Este jueves, tras una orden proveniente del gobierno de la provincia, que encabeza Omar Gutiérrez (Movimiento Popular Neuquino), la policía de la provincia reprimió con extrema violencia a unos mil trabajadores estatales que se manifestaban frente a la lavandería tercerizada que tiene la concesión de los servicios de limpieza de los hospitales públicos de la provincia.

El accionar policial dejó a alrededor de 70 trabajadores heridos con balas de goma. Algunos de ellos recibieron los disparos de munición no letal casi a quemarropa –en un caso, a 50 centímetros de distancia- y en zonas del cuerpo muy sensibles, como el rostro y la zona frontal que rodea a los ojos.

“Tenemos tres compañeros con heridas más graves, aunque no corren riesgo sus vidas. Y a uno de ellos le destrozaron el pie, porque le tiraron con balas de goma pero a menos de 50 centímetros de distancia y perdió materia corporal: habrá que hacerle una reconstrucción. Los otros dos compañeros recibieron balas de goma en la cara, en el cuerpo y en los labios”, denunció en diálogo con Tiempo el secretario adjunto de ATE Neuquén, Jorge Marillán.
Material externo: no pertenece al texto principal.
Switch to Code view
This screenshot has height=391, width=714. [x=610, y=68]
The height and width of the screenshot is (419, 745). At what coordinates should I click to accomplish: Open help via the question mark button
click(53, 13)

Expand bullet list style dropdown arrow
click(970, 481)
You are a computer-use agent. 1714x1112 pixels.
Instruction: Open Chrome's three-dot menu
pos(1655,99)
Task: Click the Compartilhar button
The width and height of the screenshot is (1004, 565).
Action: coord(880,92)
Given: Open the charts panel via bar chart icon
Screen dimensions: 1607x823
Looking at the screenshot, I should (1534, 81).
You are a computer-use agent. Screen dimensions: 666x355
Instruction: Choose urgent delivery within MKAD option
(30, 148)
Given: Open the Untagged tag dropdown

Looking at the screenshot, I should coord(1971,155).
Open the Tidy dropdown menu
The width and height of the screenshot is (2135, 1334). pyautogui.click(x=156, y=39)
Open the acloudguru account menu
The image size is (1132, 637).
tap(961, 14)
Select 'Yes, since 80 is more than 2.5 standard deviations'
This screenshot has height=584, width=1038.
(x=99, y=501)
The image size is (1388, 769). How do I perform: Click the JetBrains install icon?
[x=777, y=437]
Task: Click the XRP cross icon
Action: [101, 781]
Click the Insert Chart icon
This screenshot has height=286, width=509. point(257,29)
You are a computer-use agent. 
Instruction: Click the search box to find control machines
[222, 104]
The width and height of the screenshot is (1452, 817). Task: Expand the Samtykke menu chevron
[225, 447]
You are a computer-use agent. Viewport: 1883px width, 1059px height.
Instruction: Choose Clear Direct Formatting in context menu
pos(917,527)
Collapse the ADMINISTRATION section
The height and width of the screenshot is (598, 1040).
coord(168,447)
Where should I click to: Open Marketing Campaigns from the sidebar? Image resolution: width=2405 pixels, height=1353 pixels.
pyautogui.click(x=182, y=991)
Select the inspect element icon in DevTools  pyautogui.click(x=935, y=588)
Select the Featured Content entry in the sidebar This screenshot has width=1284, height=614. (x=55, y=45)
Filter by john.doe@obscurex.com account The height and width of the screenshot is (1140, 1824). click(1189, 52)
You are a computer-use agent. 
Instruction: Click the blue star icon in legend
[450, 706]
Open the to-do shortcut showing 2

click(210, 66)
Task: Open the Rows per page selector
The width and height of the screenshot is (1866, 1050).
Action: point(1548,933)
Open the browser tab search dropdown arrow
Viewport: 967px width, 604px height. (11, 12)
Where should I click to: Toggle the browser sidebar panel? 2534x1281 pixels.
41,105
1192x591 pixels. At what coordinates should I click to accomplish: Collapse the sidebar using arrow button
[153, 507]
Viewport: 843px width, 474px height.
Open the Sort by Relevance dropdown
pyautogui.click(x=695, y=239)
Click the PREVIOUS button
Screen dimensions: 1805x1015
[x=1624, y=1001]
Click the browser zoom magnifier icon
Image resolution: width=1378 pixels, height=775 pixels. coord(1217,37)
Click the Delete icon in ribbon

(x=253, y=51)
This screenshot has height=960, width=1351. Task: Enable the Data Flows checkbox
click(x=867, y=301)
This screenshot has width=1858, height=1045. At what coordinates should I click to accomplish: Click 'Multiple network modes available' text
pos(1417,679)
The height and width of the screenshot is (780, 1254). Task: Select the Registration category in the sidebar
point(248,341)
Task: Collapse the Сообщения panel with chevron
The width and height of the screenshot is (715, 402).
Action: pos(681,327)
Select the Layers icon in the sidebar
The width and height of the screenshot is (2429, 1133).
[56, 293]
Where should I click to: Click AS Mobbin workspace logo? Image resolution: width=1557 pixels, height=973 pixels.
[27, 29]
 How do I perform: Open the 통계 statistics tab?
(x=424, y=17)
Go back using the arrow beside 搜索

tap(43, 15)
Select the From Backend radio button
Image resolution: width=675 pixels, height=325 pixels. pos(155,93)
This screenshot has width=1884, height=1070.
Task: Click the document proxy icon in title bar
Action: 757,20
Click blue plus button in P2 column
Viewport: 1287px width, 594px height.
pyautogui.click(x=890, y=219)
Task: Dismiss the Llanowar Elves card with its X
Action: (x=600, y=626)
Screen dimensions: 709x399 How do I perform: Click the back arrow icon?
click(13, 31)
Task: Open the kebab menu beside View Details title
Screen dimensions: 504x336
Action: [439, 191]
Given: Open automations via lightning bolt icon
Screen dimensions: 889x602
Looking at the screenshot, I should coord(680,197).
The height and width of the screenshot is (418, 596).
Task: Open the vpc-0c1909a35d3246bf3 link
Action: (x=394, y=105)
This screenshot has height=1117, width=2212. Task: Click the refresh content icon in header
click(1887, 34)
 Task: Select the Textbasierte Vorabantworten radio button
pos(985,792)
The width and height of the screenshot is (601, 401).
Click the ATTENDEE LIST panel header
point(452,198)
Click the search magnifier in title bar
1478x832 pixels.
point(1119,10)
Las consecuencias de la represión quedaron a la vista en las fotos que circularon rápidamente por las redes sociales. Los disparos de balas de goma, las nubes de gases lacrimógenos, y la reacción de los manifestantes, quienes intentaron replegarse hacia el interior del Hospital Castro Rendón, principal centro de salud de la provincia dada su complejidad, convirtieron el escenario en la postal de una batalla.